Today's variety of online RPG publishing platforms means that indie designers can share their games with big audiences easier than ever. It DOESN'T mean that any platform is superior, or that games on one platform have more merit than on another. That's reductive and elitist.
In the online publishing market, each venue has pros and cons WRT profit margins, advertising, audiences and markets, ease of use, etc. What cleans up on one platform stagnates on another and selling on that platform might mean most profit goes to the distributor, not the author.
Look at the two giants of online indie RPG publishing: DTRPG and Itch. DTRPG has brand-name recognition and AAA content next to 3rd party products, but poor creator UI and bad profit margins. Itch is newer but has incredible indie diversity, better profit margins, and better UX.
There's a false equivalence people establish between venue and quality because of the content on each. DTRPG is assumed to have higher-quality content because you can buy The Big RPGs there, while Itch is constantly mischaracterized as a place for lyric games and experiments.
This is patently false: I've seen (and bought) shovelware RPGs on DTRPG, and I own games from big "indie" companies (like Evil Hat's Fate of Cthulhu) on Itch.

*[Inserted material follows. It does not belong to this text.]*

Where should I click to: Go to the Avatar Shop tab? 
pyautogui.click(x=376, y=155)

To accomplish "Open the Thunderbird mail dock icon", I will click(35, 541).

The idea that Itch is ONLY a venue for untested "arthouse" games is misinformed at best and legit offensive at worst.
Is it hard to make a living just on more abstract games, especially ones that aren't tested? Absolutely! That's why most indie designers who make that content are ALREADY impoverished and making games in their spare time while working multiple jobs, or can't work for some reason.
Playtesting your games, whether you're a Coastal Wizard or a bedroom RPG designer, is a PRIVILEGE. It costs time, money, and energy. If you can afford to playtest all your games extensively, you have to recognize that others either can't afford to, or don't want to, do the same.
Plenty of indie designers playtest their work, whether they publish on Itch, DTRPG, or elsewhere. Plenty of indie companies do it too! Even big companies release Early Access games! Nobody got up in arms when Paizo released the Pathfinder Playtest Book in hardcover for $40.
EVEN IF your game is "playtested enough" (which is a nothing phrase and unquantifiable; all you can do is playtest enough to make sure it runs well 9 times out of 10), testers and designers won't catch everything. Extensive playtesting will never automatically make a game good.
How many AAA video games release each year that have Day One patches because of a catastrophic bug or issue? How many AAA TRPGs release to outcry about offensive content nobody did anything about during testing? How many pages/years of errata does 5e have to improve its rules?
I have learned more from indie RPGs with unusual mechanics and unconventional formats than any AAA release because of the sheer volume of indie games released in the last decade. That diversity of ideas inspires me because of how many people are unafraid to try something new.
Yes, sometimes unplaytested games are unsatisfying to play, but I never feel like I've wasted my time or money if I learn something new or get inspired by them. To cut one's self off from this slice of RPGs is to perpetuate the gatekeeping Big Names pulled on early indie devs.
To claim that Itch is only a space for unplaytested games, that those RPG devs don't care about balance/testing/only want to make "art" (as if all games aren't art, as if that's a bad thing) is so blisteringly ignorant; it invalidates all the Itch folx I know who test CONSTANTLY.
Literally NONE of the people who are making experimental games and publishing on Itch are telling companies (big or small) to follow their model! They aren't even saying that model is sustainable! Let's not insult each others' intelligence by pretending that's even an argument.
Here's my nuclear hot take about "Unplaytested Games Aren't Real Games" and "Itch is Only for Art Games."

This is the Forge debate all over again.

I'm not rehashing THAT 💿🐮 but I am constantly disappointed that we're still fighting about who can belong in indie RPGs in 2020.
Fallout over the Forge has become a defining part of many older indie devs' identities, and I get that, but I will not sit idly by while "those who were here first" bully a newer generation trying to challenge the establishment and carve out a niche for themselves in new ways.
And get this: not everyone making this argument against Itch folx was there for the Forge! Some of y'all are new blood who happened to fall in with that crowd or heard that first. I am imploring you to reexamine what you've been told and what you're saying, and get right with it.
If you take anything away from this thread, let it be this: yes, lyric games and "arthouse" games are more common on Itch than DTRPG (for reasons outlined above and more). But RPG designers who publish on Itch and lyric game designers are NOT the same people. And we playtest too.